Entre ironie et douleur
L’ironie du sort s’entrelace à la douleur quand les Gazaouis comparent leur poids actuel à celui d’avant-guerre. Chacun a perdu au moins 10 kilos, certains plus de 30, d’autres ont perdu la moitié de leur masse corporelle. Leur silhouette s’est transformée, et leurs vêtements amples semblent conçus pour deux personnes.

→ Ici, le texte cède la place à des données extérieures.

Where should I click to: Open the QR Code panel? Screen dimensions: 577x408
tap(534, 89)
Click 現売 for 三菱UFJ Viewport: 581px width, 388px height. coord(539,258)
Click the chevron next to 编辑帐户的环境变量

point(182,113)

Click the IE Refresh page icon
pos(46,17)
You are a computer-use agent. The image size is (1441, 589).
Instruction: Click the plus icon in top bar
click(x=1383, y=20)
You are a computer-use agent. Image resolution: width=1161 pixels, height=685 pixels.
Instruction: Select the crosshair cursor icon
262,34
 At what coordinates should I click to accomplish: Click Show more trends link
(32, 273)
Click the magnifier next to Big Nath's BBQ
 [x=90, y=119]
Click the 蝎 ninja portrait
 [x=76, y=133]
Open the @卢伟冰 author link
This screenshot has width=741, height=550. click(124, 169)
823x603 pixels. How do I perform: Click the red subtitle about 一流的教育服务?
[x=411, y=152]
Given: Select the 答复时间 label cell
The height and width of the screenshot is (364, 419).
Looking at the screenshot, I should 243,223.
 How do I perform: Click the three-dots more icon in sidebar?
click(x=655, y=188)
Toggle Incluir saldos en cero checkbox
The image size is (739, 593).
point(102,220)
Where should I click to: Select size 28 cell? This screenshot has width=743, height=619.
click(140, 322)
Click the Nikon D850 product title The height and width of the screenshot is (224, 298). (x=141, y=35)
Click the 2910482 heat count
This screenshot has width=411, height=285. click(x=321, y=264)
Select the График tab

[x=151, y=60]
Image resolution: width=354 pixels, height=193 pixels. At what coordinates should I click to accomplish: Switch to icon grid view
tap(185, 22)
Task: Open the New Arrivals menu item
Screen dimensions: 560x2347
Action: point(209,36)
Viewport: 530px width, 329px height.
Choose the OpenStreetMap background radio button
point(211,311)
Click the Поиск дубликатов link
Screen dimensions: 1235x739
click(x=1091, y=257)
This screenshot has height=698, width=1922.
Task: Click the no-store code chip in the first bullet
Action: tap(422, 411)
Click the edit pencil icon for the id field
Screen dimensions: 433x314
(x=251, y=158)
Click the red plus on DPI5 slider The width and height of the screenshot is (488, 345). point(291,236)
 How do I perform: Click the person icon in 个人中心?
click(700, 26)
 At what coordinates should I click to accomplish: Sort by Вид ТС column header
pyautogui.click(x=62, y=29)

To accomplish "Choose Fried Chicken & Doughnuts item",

La vie est devenue étroite pour une population forcée d’affronter ce que beaucoup appellent les « pêcheries de la mort », zones dangereuses imposées par l’armée israélienne. Là, des histoires presque inimaginables se racontent. Comme celle d’un professeur de langue arabe de plus de 50 ans, contraint d’aller au nord-ouest de Gaza, espérant que l’aide humanitaire arrive près de la colonie de Zikim. Tout ce qu’il souhaite est un sac de farine.
Sa santé fragile ne lui permet pas de courir dans la foule ni de grimper vite sur les camions d’aide. Submergé par les larmes, il rêve seulement de revenir voir ses enfants avec ce sac, qu’ils n’ont pas goûté depuis des jours.
Soudain, une voix s’élève à l’arrière d’un camion : « Monsieur, monsieur, prenez ce sac ». Les larmes coulent alors davantage sur le visage assoiffé du professeur quand un de ses élèves, affamé lui aussi, s’expose aux dangers pour aller chercher ce morceau de vie, alors qu’ils devraient tous être dans leur classe.
À Gaza, les Palestiniens vivent la faim dans toutes ses dimensions, comptant les jours, non pas dans l’espoir de la fin de la guerre, mais pour espérer rester vivants jusqu’à ce moment. Survivrons-nous ? Personne ne le sait, mais il est certain qu’ils n’ont pas d’autre choix que de résister.